Amtsgericht Düsseldorf, 2022-02-03, 27 C 40/21

27 C 40/21Tribunale di primo grado3 feb 2022

Regest

Wird ein kleiner Hund von einem größeren Hund gebissen, ist auch die Tiergefahr des kleineren Hundes zu berücksichtigen, sofern sich die Hunde vor dem Biss gegensweitig beschnuppert haben, haben sich dadurch die hundeeigenen Instikte realisiert. Bei Tieren sind anders als bei Sachen gemäß § 251 Abs. 2 Satz 2 BGB die aus der Heilbehandlung eines verletzten Tieres entstandenen Aufwendungen nicht bereits dann unverhälnismäßig, wenn sie deren Wert erheblich übersteigen.
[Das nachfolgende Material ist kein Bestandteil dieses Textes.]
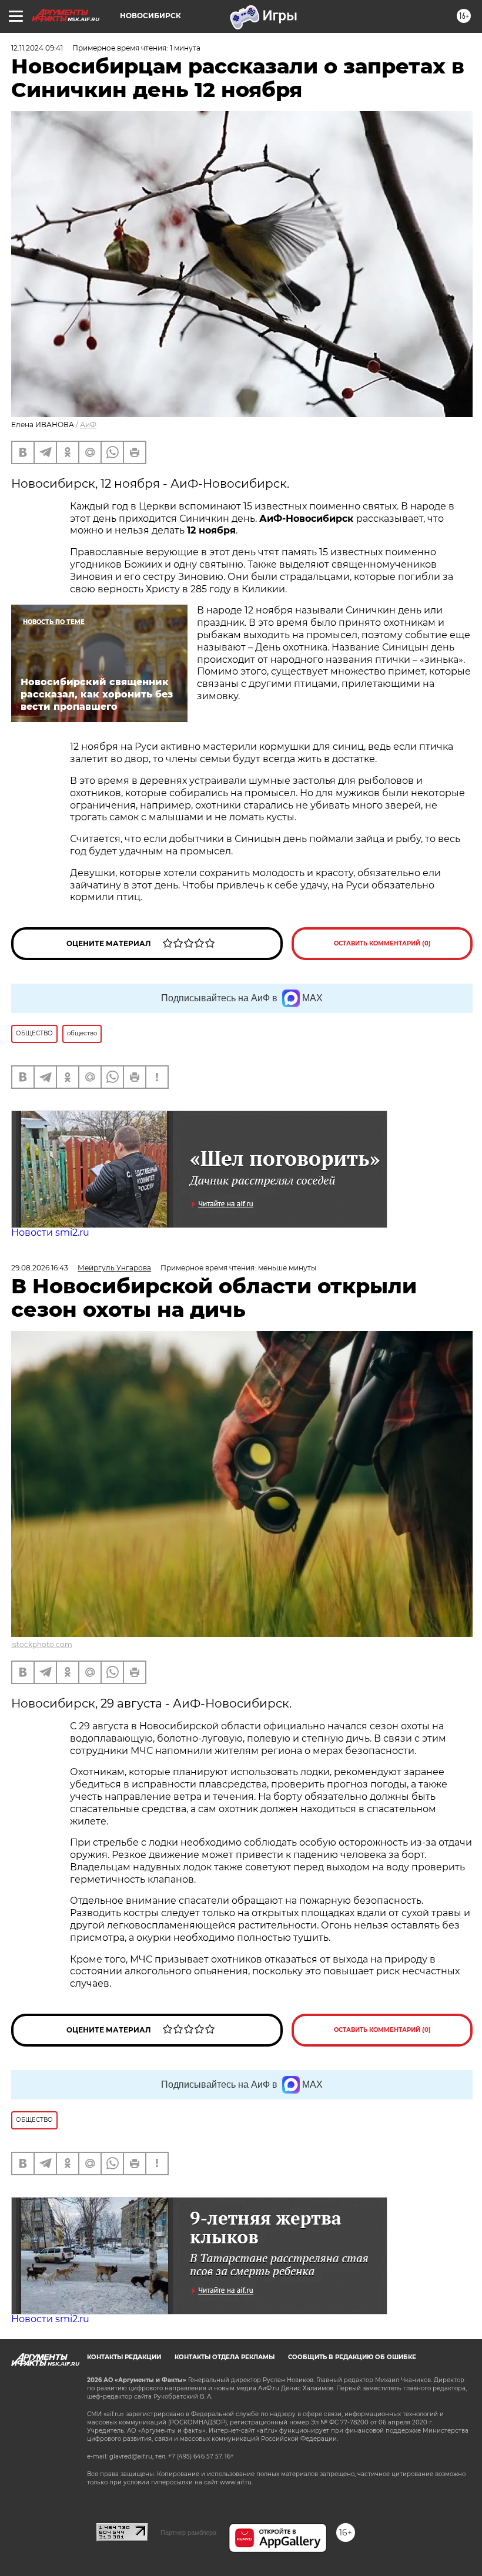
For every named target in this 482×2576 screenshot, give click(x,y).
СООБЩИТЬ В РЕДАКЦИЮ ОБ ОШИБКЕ (352, 2357)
Anders als bei Sachen ist insbesondere nicht die Verhältnismäßigkeitsschwelle von 130 % anzusetzen, sondern eine - deutlich - höhere. Die Verhältnismäßgkeitsschwelle liegt bei einem Vielfachen des Marktwertes.

Testo completo

Amtsgericht Düsseldorf — 27 C 40/21 — Urteil

Entscheidungsdatum: 2022-02-03

Aktenzeichen: 27 C 40/21

ECLI: ECLI:DE:AGD:2022:0203.27C40.21.00

Dokumenttyp: Urteil

Spruchkörper: Abteilung 27

Normen: BGB § 833; BGB § 254

Leitsätze

Wird ein kleiner Hund von einem größeren Hund gebissen, ist auch die Tiergefahr des kleineren Hundes zu berücksichtigen, sofern sich die Hunde vor dem Biss gegensweitig beschnuppert haben, haben sich dadurch die hundeeigenen Instikte realisiert.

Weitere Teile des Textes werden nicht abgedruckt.